## Task directions
Extract every line of text from the records below, word for word, and leave out the pictures.
━━ Entries shown
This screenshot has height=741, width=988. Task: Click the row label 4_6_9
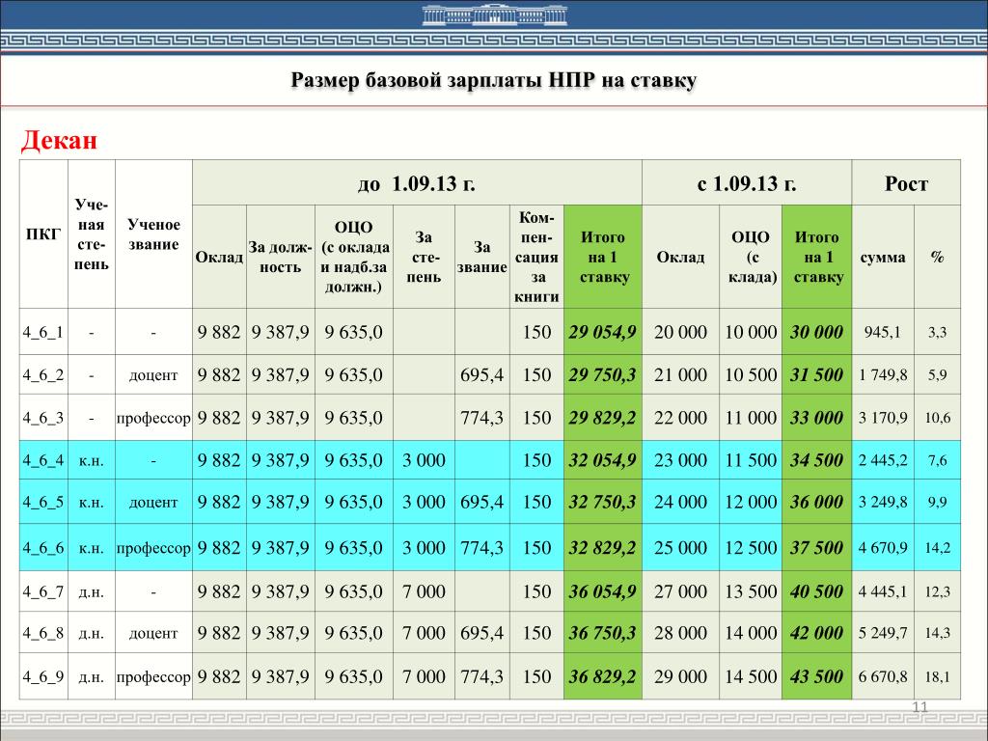tap(43, 676)
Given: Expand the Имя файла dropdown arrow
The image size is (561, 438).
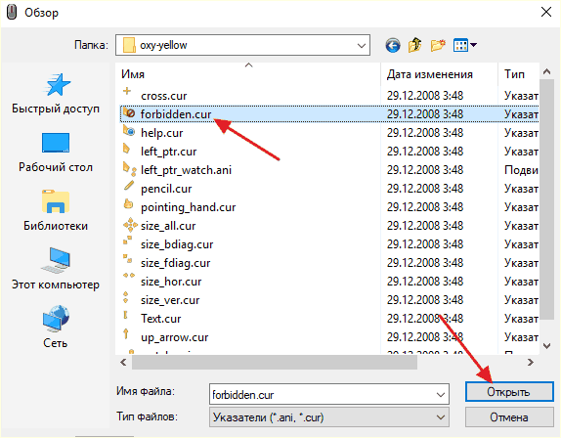Looking at the screenshot, I should (x=441, y=395).
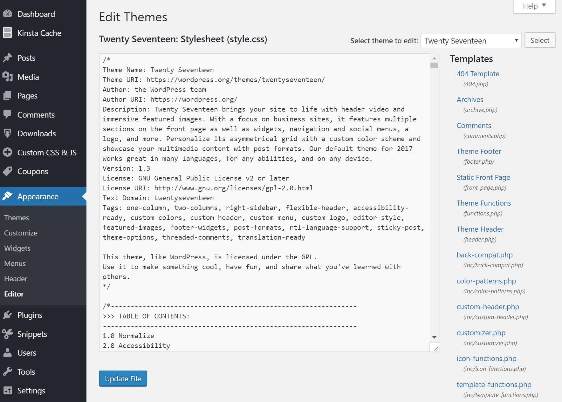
━━━━
## Answer to the task
This screenshot has height=741, width=988. Task: Click the row label 4_6_9
tap(43, 676)
Given: Expand the Имя файла dropdown arrow
The image size is (561, 438).
Looking at the screenshot, I should (x=441, y=395).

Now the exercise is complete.